XXIX Domenica del Tempo Ordinario

L’evangelista Marco, ancora una volta, con il suo stile sobrio e incisivo, ci lascia intuire la totale incomprensione dei discepoli. C’è una distanza tra i dodici e il maestro, è come se parlassero lingue diverse: Gesù annuncia la sua passione e morte, e i discepoli si preoccupano dei loro posti di onore.

Ma quello che piú mi sorprende non è la cocciutaggine dei discepoli, ma la pazienza di Gesù! Sarà perché mi accorgo che anch’io, almeno una volta al giorno, metto a dura prova la pazienza del maestro e mi commuove la sua pazienza.

Gesù non si scandalizza della richiesta di Giacomo e Giovanni, non li rimprovera, non li espulsa dal gruppo.
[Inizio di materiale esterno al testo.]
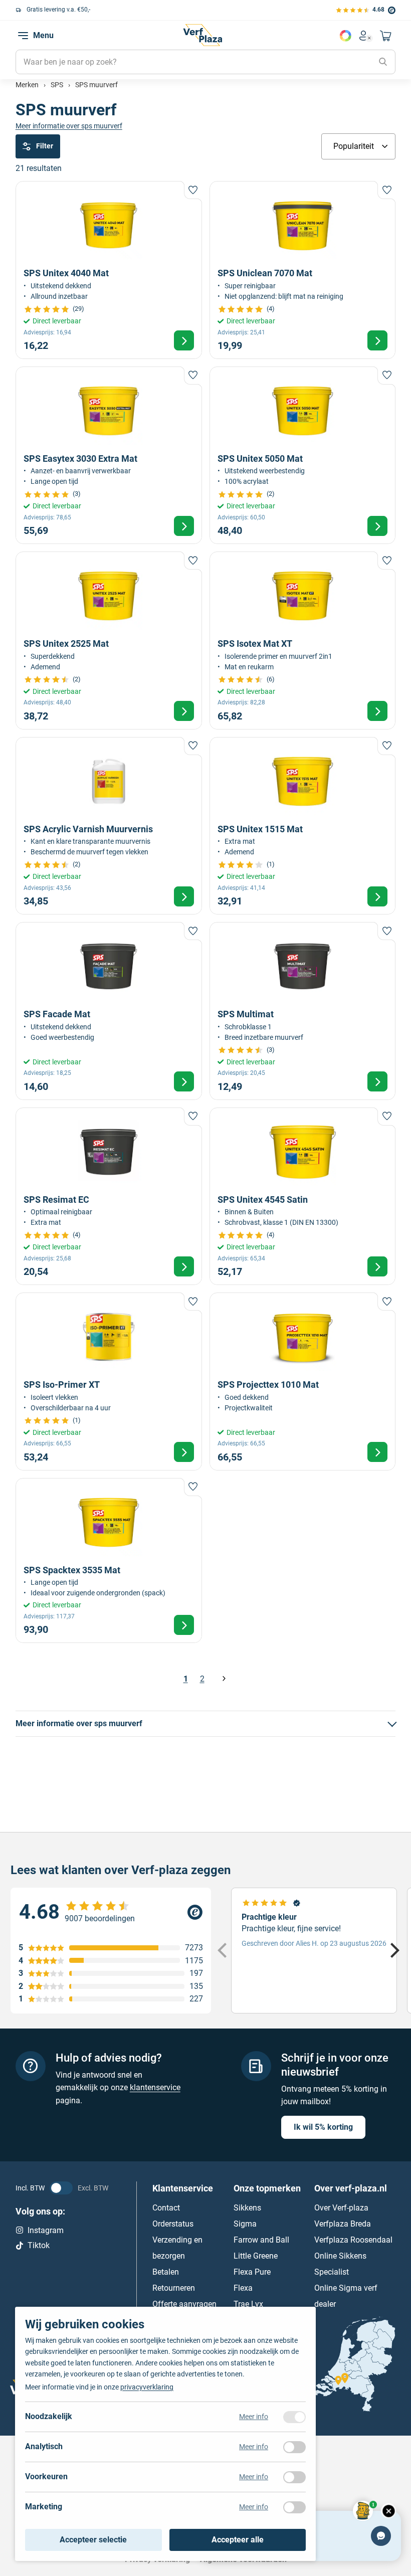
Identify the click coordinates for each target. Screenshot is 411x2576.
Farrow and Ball (261, 2240)
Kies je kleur (345, 36)
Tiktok (39, 2245)
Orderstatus (172, 2224)
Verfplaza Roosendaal (353, 2240)
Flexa (243, 2288)
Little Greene (256, 2256)
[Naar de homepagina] (202, 35)
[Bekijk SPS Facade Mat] (108, 1011)
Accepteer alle (238, 2539)
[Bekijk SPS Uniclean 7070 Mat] (302, 269)
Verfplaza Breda (342, 2224)
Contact (166, 2208)
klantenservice (155, 2087)
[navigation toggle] (23, 36)
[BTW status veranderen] (61, 2187)
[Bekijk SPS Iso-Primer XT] (108, 1381)
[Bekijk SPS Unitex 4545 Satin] (302, 1196)
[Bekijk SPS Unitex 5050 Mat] (302, 455)
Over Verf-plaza (341, 2208)
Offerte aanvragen (184, 2304)
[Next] (393, 1950)
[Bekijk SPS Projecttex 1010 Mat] (302, 1381)
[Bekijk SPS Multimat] (302, 1011)
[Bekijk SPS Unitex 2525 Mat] (108, 640)
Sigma (245, 2224)
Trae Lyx (248, 2304)
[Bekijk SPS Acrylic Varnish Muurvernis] (108, 826)
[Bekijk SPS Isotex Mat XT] (302, 640)
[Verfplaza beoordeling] (110, 1912)
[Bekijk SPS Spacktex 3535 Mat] (108, 1561)
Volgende (224, 1679)
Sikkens (247, 2208)
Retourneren (173, 2288)
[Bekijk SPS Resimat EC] (108, 1196)
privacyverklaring (146, 2387)
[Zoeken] (383, 62)
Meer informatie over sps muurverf (69, 126)
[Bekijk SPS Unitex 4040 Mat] (108, 269)
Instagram (46, 2230)
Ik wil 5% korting (323, 2127)
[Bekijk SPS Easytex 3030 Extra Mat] (108, 455)
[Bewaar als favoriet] (193, 190)
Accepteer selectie (93, 2539)
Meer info (253, 2417)
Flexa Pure (252, 2272)
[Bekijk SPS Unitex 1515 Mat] (302, 826)
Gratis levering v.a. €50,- (58, 9)
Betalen (165, 2272)
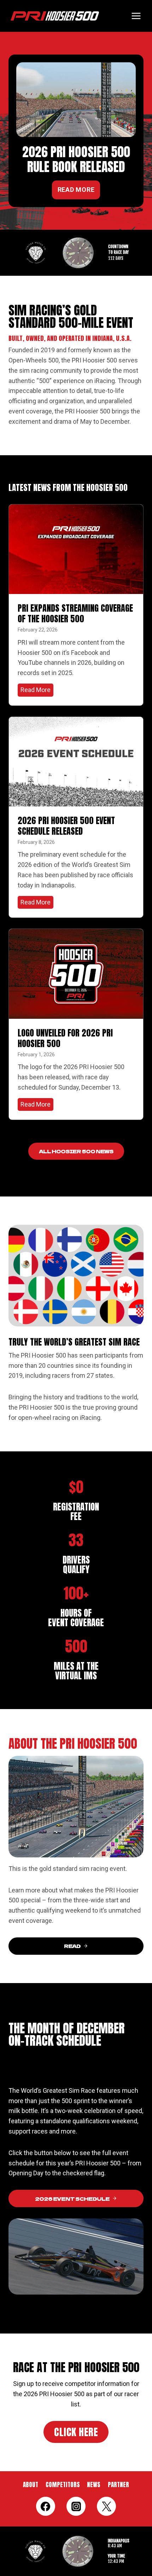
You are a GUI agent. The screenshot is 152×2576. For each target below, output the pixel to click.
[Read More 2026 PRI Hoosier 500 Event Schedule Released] (76, 761)
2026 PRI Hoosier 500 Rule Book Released (76, 159)
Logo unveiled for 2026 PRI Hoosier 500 (65, 1038)
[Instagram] (76, 2506)
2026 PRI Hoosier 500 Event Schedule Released (66, 825)
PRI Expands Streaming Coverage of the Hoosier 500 (75, 613)
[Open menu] (136, 16)
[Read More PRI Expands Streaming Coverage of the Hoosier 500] (76, 549)
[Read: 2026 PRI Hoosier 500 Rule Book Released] (76, 99)
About (30, 2484)
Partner (118, 2484)
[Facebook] (45, 2506)
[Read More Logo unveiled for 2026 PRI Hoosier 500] (76, 973)
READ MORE (76, 189)
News (93, 2484)
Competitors (63, 2484)
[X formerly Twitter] (106, 2506)
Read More (37, 691)
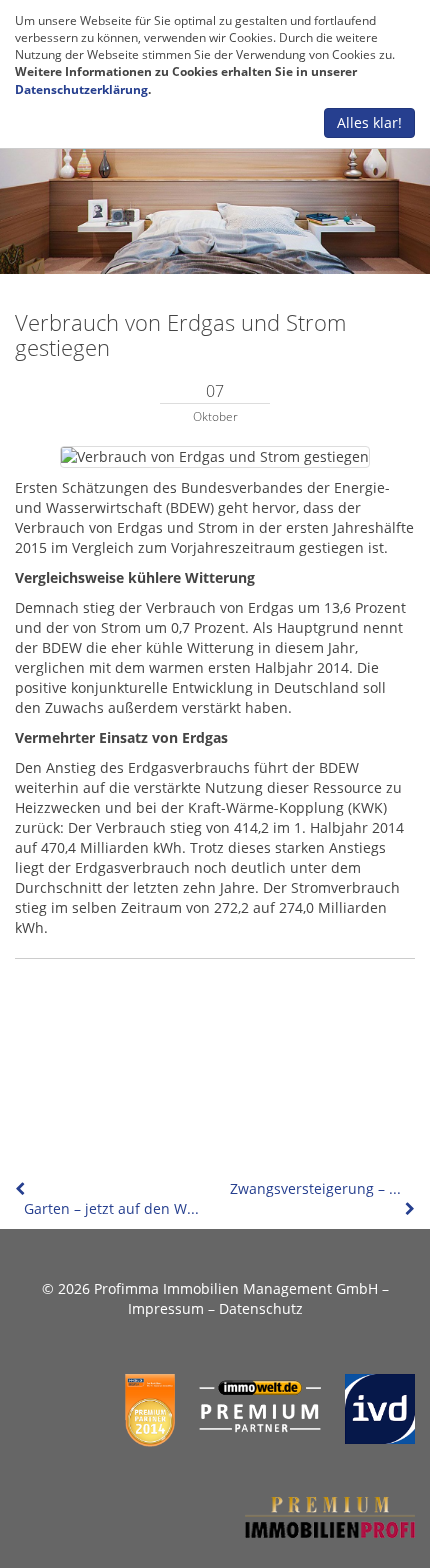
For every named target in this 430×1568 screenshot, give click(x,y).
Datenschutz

Il maestro si siede con loro e ricomincia da capo, ancora. Insegna. Spiega. Racconta. Che meraviglia!

Gesù è come un vasaio che prende e riprende tra le sue mani calde la creta ribelle che non vuole lasciarsi modellare. Le sue mani sono pazienti, non si stancano di rimpastarci e rimodellarci. Ci mette sul tornio una, dieci, mille volte. Gesù non si stanca delle nostre debolezze, le sue mani continuano a modellarci a sua immagine e somiglianza.

Seguire Gesù comparta un radicale capovolgimento, lo abbiamo visto molte volte meditando il Vangelo di Marco. Chi vuol essere grande, si deve fare servitore; chi vuol essere il primo, si deve fare schiavo di tutti. Ed è importante ricordare che questo programma di vita, prima di essere quello del discepolo, è quello di Gesù.
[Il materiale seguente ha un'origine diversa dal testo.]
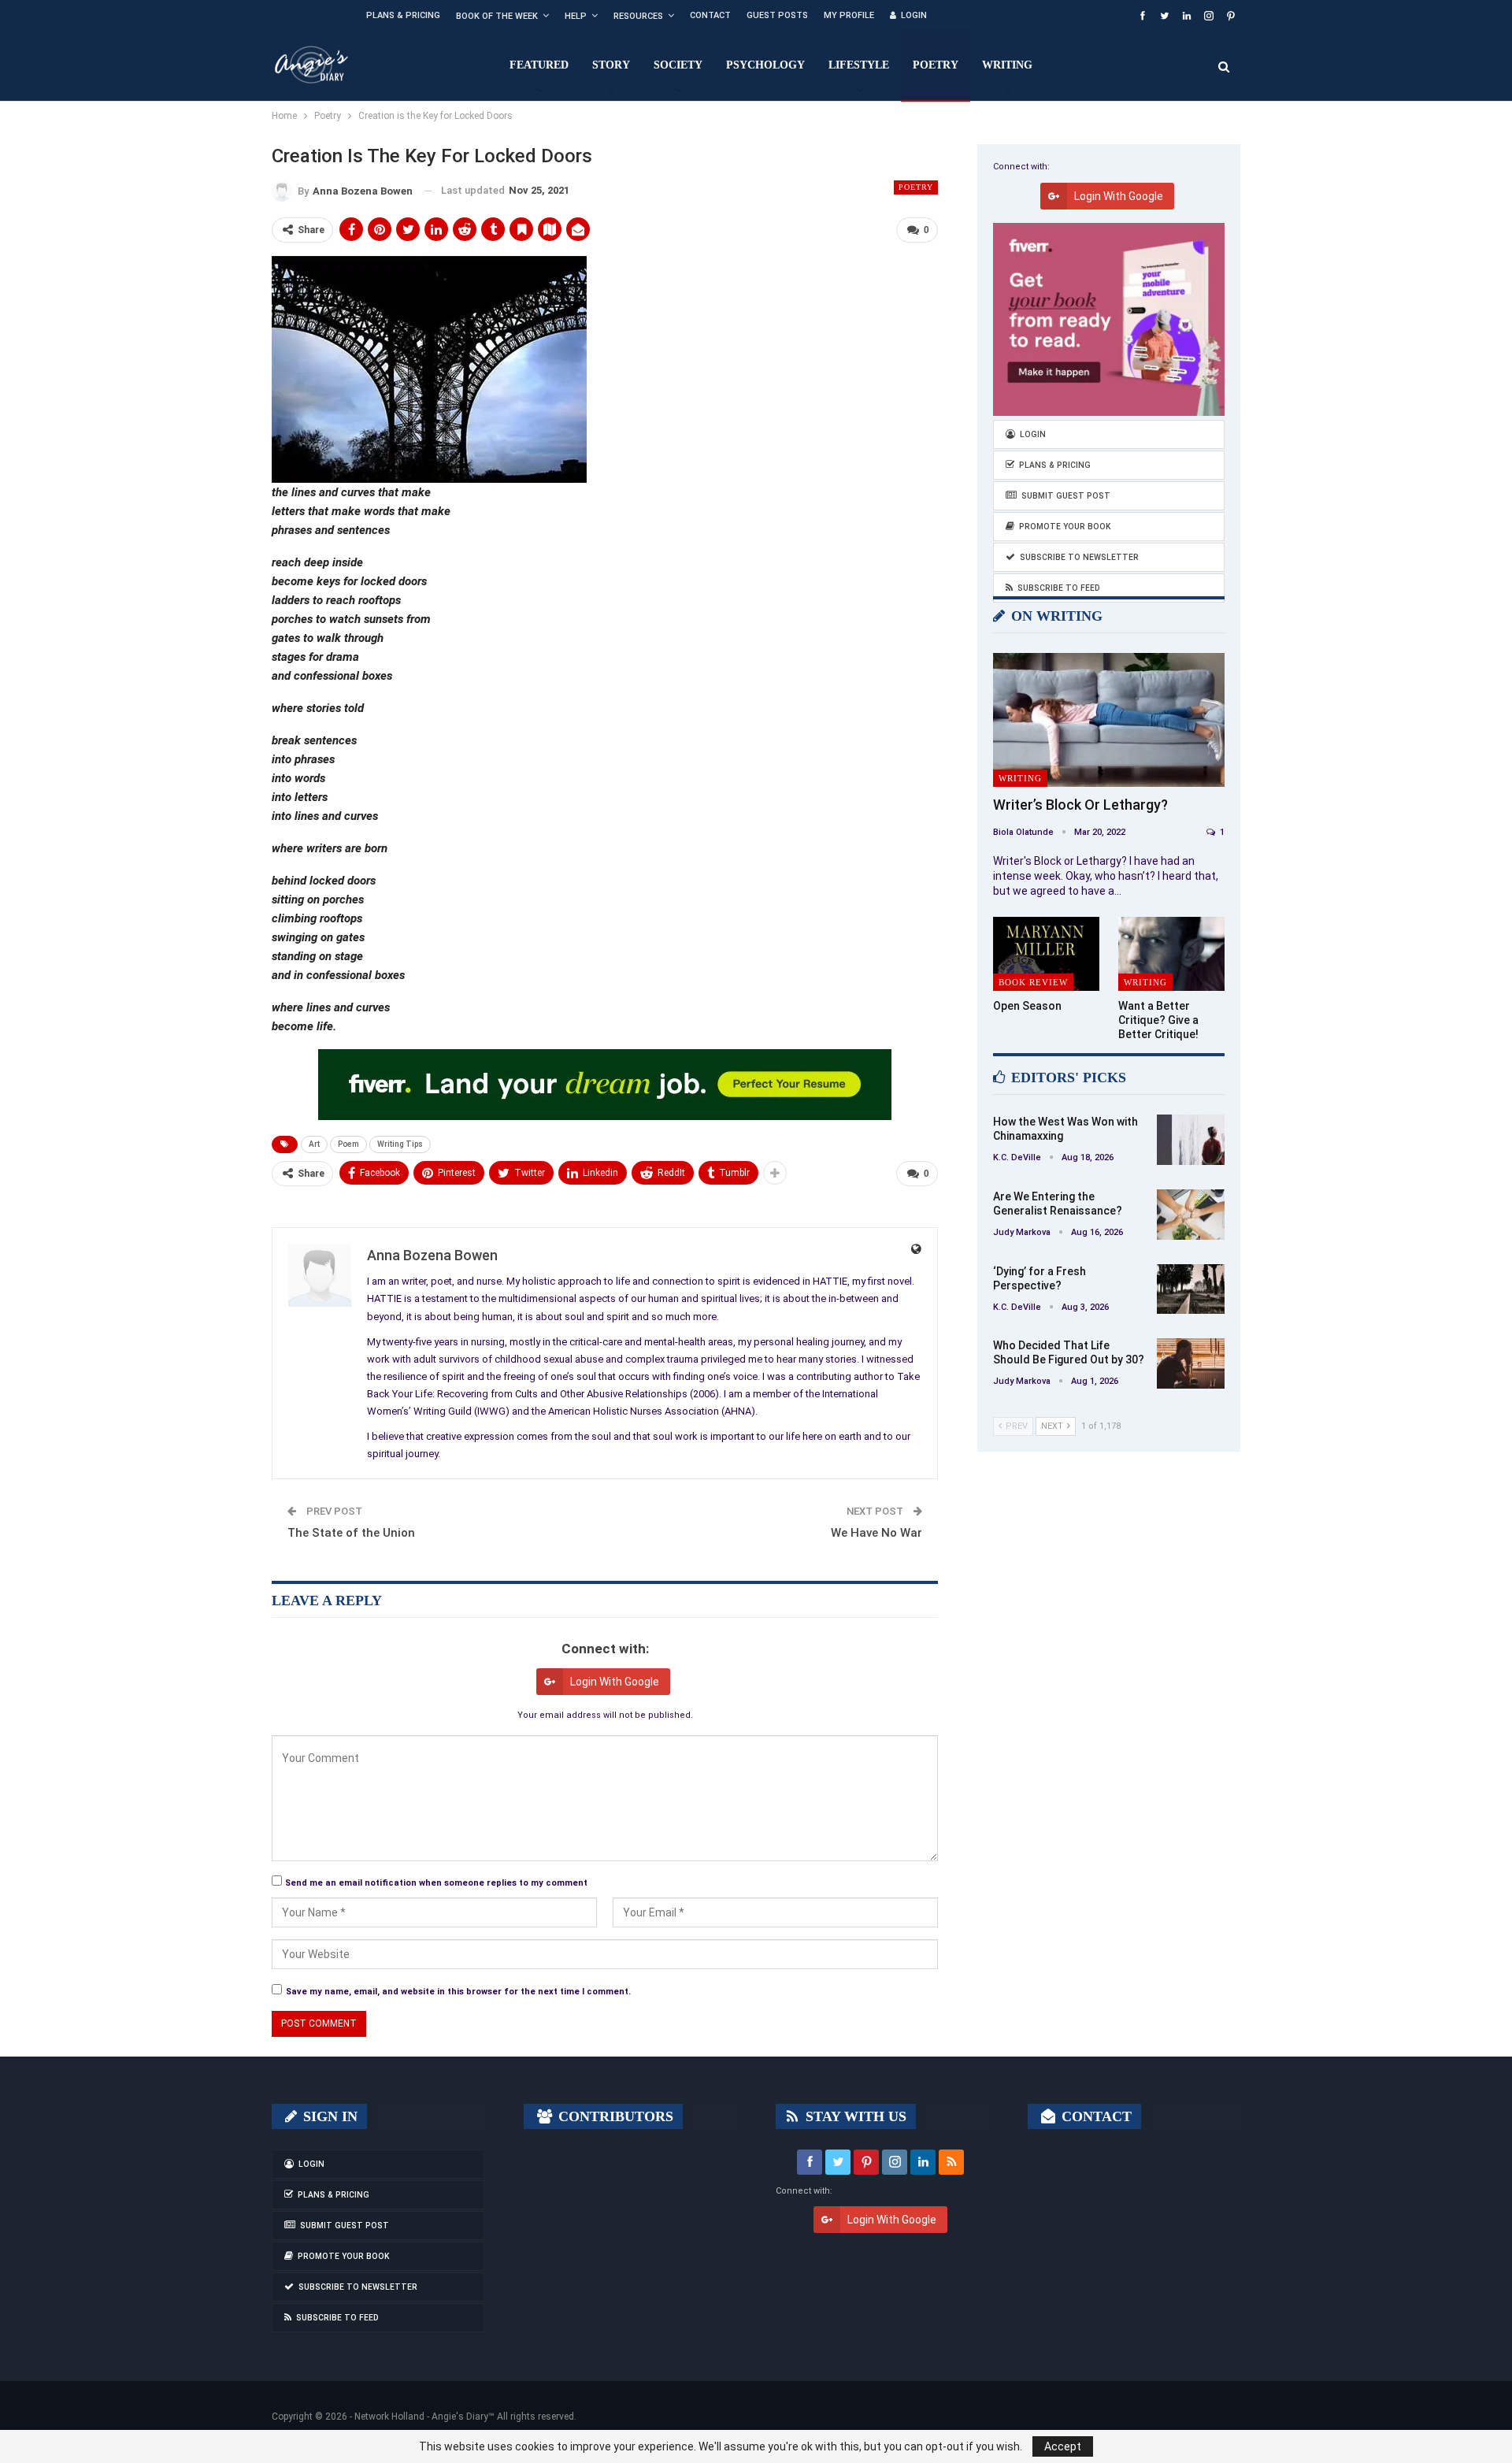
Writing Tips (400, 1144)
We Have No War (876, 1533)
Se mi faccio servo non è per umiliarmi o perché non valgo niente, ma perché Gesù ha scelto l’umiltà per rivelare il Volto del Padre.

Se scelgo l’ultimo posto è per stare con Gesù e per vedere le cose come le vede Lui. Il mio punto di vista è solo la vista di un punto, ma guardare le cose con gli occhi di Gesù è il punto d’inizio di ogni conversione.